Norway’s New Crop Diversity: Svalbard Global Seed Vault
Is Svalbard worth visiting? In a word, yes! Svalbard has fascinated travelers for a long time. The Norwegian archipelago lies just below the North Pole and is one of the world’s northernmost inhabited areas with almost 3,000 human residents. In Svalbard you will also find a fascinating building; The Svalbard Global Seed Vault.
Known for its rugged and remote terrain of glaciers and frozen tundra sheltering polar bears, Svalbard reindeer, Arctic foxes, and other arctic animals, Svalbard is a must-see. The Northern Lights are visible during winter, and summer brings the "midnight sun"—sunlight 24 hours a day.
Historically, both whaling and trapping have been major activities in the archipelago, but now sustainability is the guiding principle in every way: Nearly two-thirds of the surface of Svalbard is protected and consists of several nature reserves, national parks, bird sanctuaries, and even a geotopical protected area.
What is Svalbard Global Seed Vault?
In addition to a few thousand polar bears, the islands are home to Svalbard Global Seed Vault.
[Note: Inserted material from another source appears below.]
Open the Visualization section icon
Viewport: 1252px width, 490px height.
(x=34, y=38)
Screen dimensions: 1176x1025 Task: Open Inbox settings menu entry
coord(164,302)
Set in the permafrost and thick rock 100 meters below the surface in the Platåberget mountain, near Longyearbyen, the Vault is the ultimate insurance policy for the world’s food supply. It will secure, for centuries, millions of seeds representing every important crop variety available in the world today. It is the final back up in the event of a world-threatening disaster.
Read more about the Seed Vault here.
Seed vault facts
The plant can accommodate 4.5 million seed samples. At its opening in 2008, the seed bank contained 278,000 seed samples of mostly rice and wheat. In September 2009, the stock had increased to 423,899 seed types from 219 different contributing countries. In 2015, the figure had reached 860,000 seed samples.
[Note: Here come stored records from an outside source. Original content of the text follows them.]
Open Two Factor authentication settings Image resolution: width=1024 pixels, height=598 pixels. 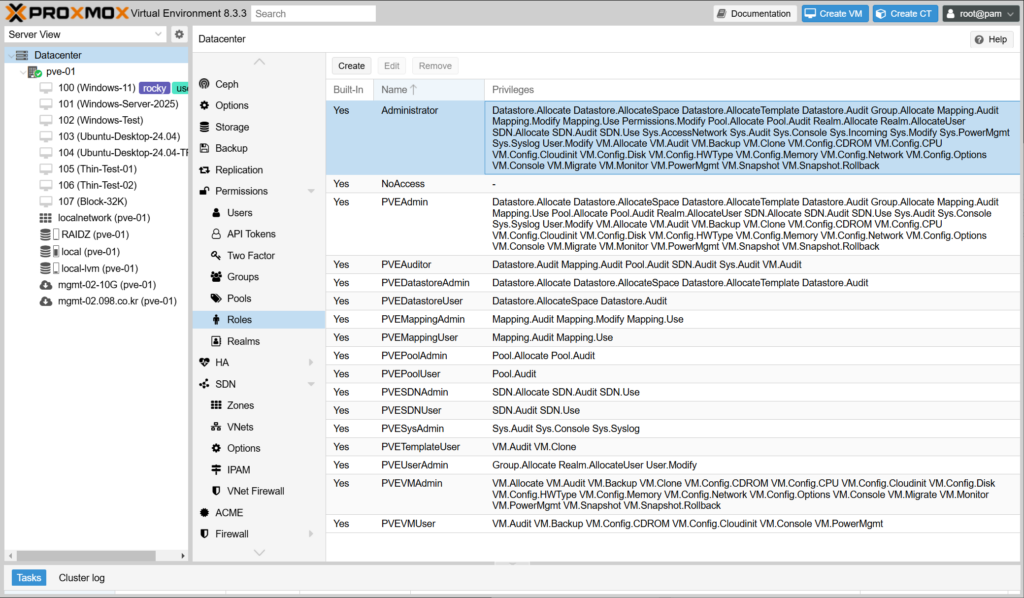coord(250,255)
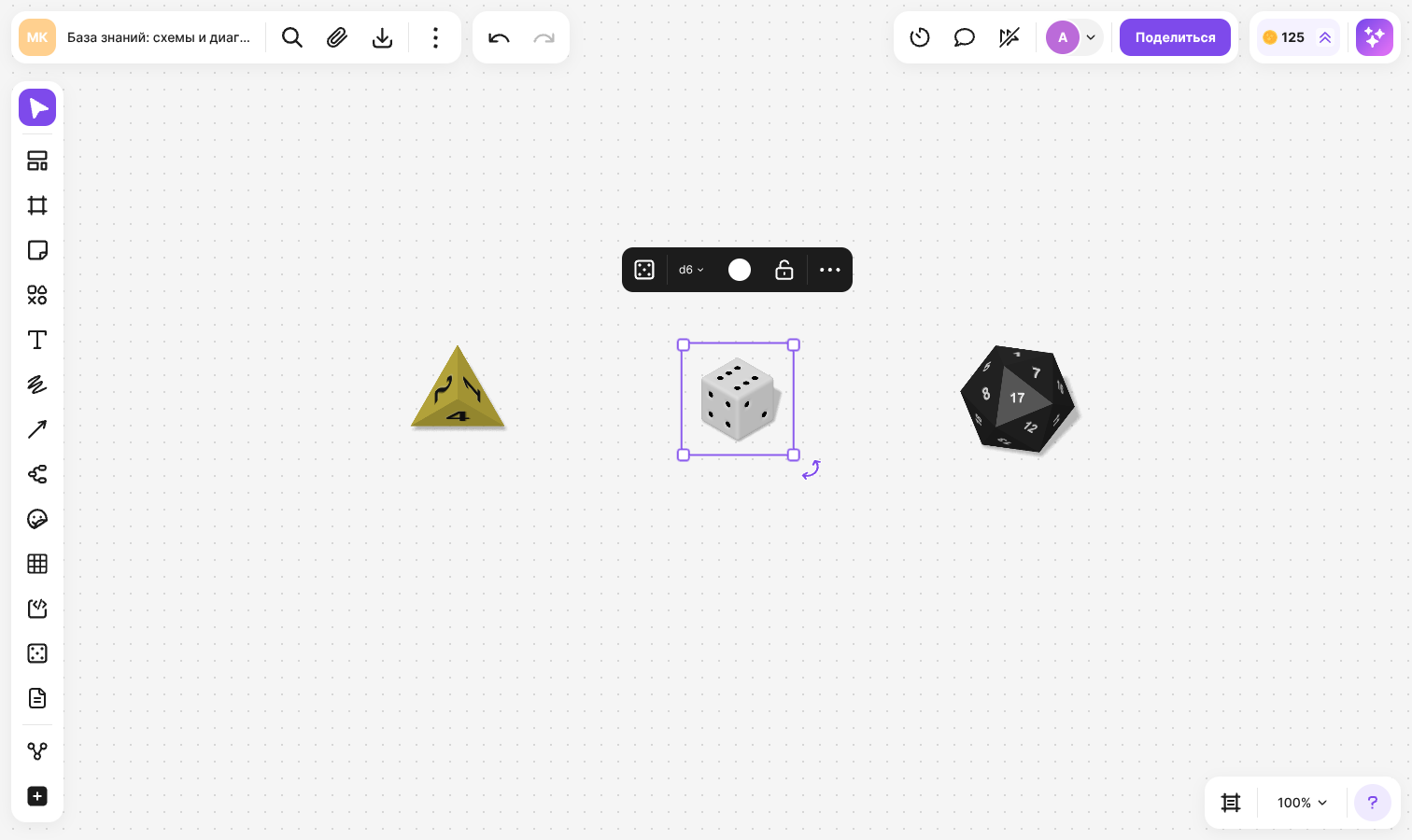The width and height of the screenshot is (1412, 840).
Task: Open the table tool
Action: tap(37, 564)

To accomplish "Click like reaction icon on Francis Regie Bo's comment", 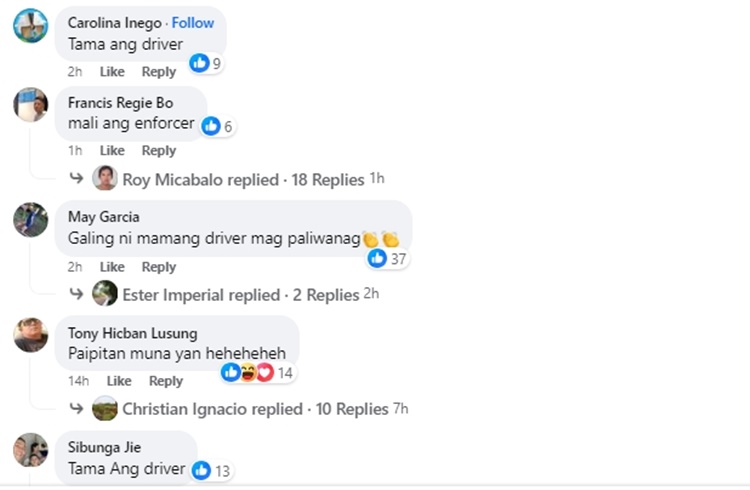I will [x=211, y=126].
The stable geology and low humidity create the ultimate fail-safe freezer storage facility. A temperature of -18ºC is required for optimal storage of the seeds, which are stored and sealed in custom-made three-ply foil packages. The packages are sealed inside boxes and stored on shelves inside the vault. The low temperature and moisture levels inside the Vault ensure low metabolic activity, keeping the seeds viable for long periods of time.
Can you visit the seed vault?
Although you can hike and bike to catch a glimpse of The Svalbard Global Seed Vault, the vault itself is only open to tourists via an exciting virtual reality tour. Check it out here!
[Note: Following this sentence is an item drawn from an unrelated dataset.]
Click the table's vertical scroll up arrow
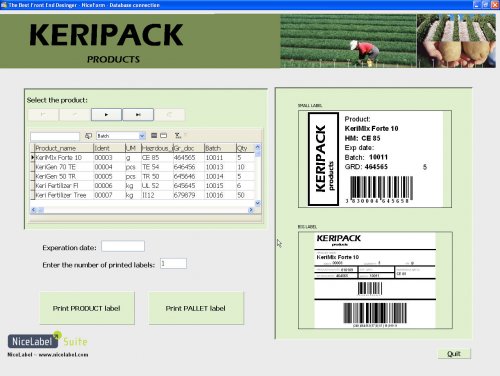 click(258, 147)
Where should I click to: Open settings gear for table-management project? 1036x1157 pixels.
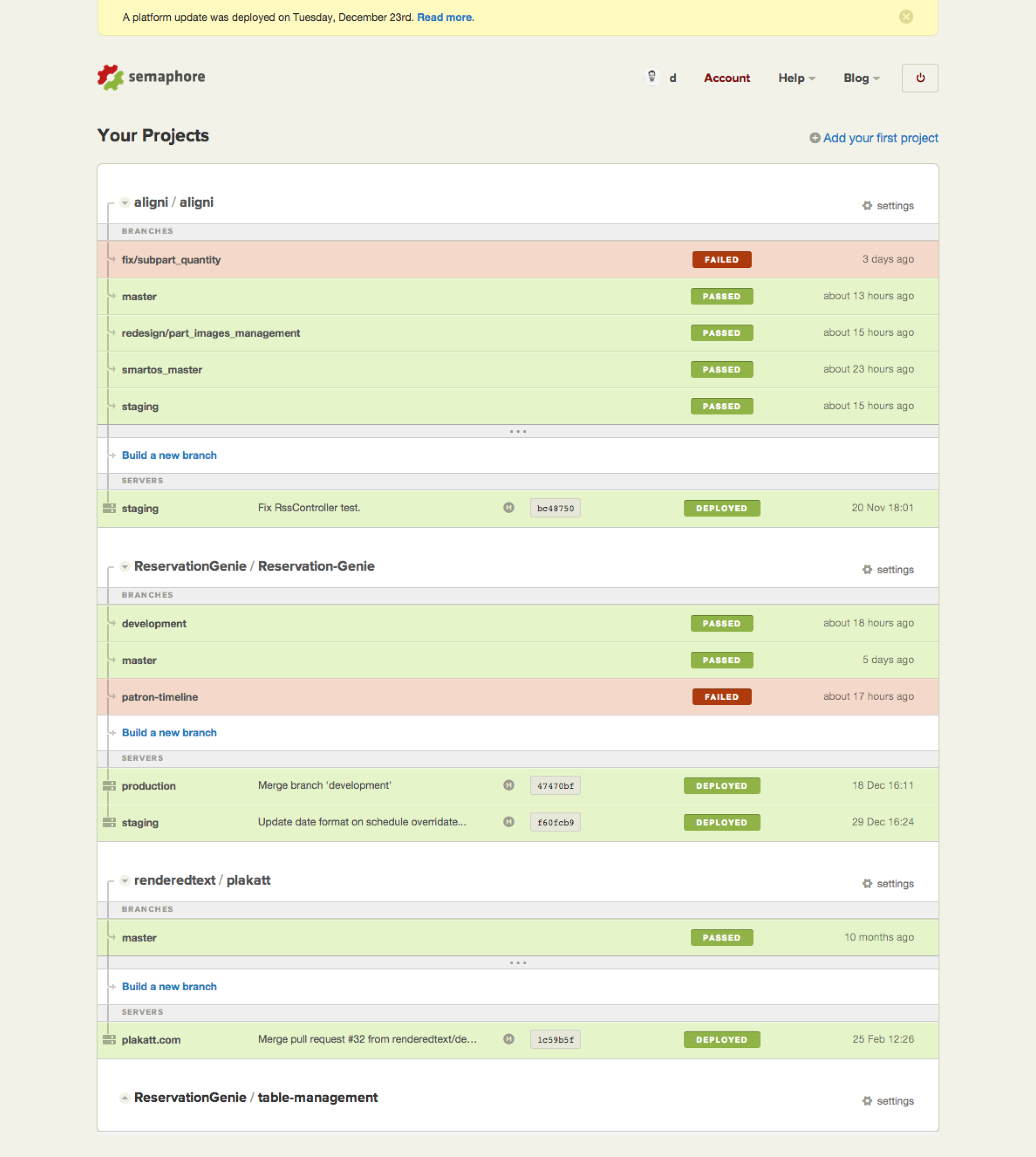click(x=867, y=1101)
What else is there to do on Svalbard?
Despite its remoteness, Svalbard has a surprisingly varied and colorful cultural scene. You can visit museums and art galleries, disused mines, and even enjoy a brewery tour. Believe it or not, Svalbard is even hosting some music concerts and arts festivals. You should also enjoy tasting the local arctic cuisine.
We already mentioned the abundant arctic nature and while at Svalbard you can also book yourself on a whale or polar bear safari, bird watching trips, dog-sledding, or snow-mobile adventures.
How do I get to Svalbard?
There are daily flights to and from Svalbard throughout the year from mainland Norway, with the frequency increasing during summer months. Flight time is around 3 hours from Oslo International Airport (Gardemoen) and approximately 2 hours from Tromsø.
An airport shuttle service is available for all scheduled flights and takes you to most hotels and guest houses for a fee. Unfortunately, there is no regular boat transportation between the Norwegian mainland and Svalbard.
Several companies offer Svalbard safaris and round trips, but these do not offer passage to and from the mainland. You have to make your way to Svalbard through other means.
Once on the Island Longyearbyen Taxi and Svalbard Bus and Taxi are at your service 24/7. During the Polar Summer, you can hire bicycles at the Tourist Information Centre, while Arctic Autorent at the airport is the town's car rental. There are only about 46 kilometers of road on the Svalbard Islands. Driving off-road is strictly prohibited.
There are no roads between the various settlements. Instead, locals use boats in summer and snowmobiles in winter. Snowmobiles can also be rented in Longyearbyen.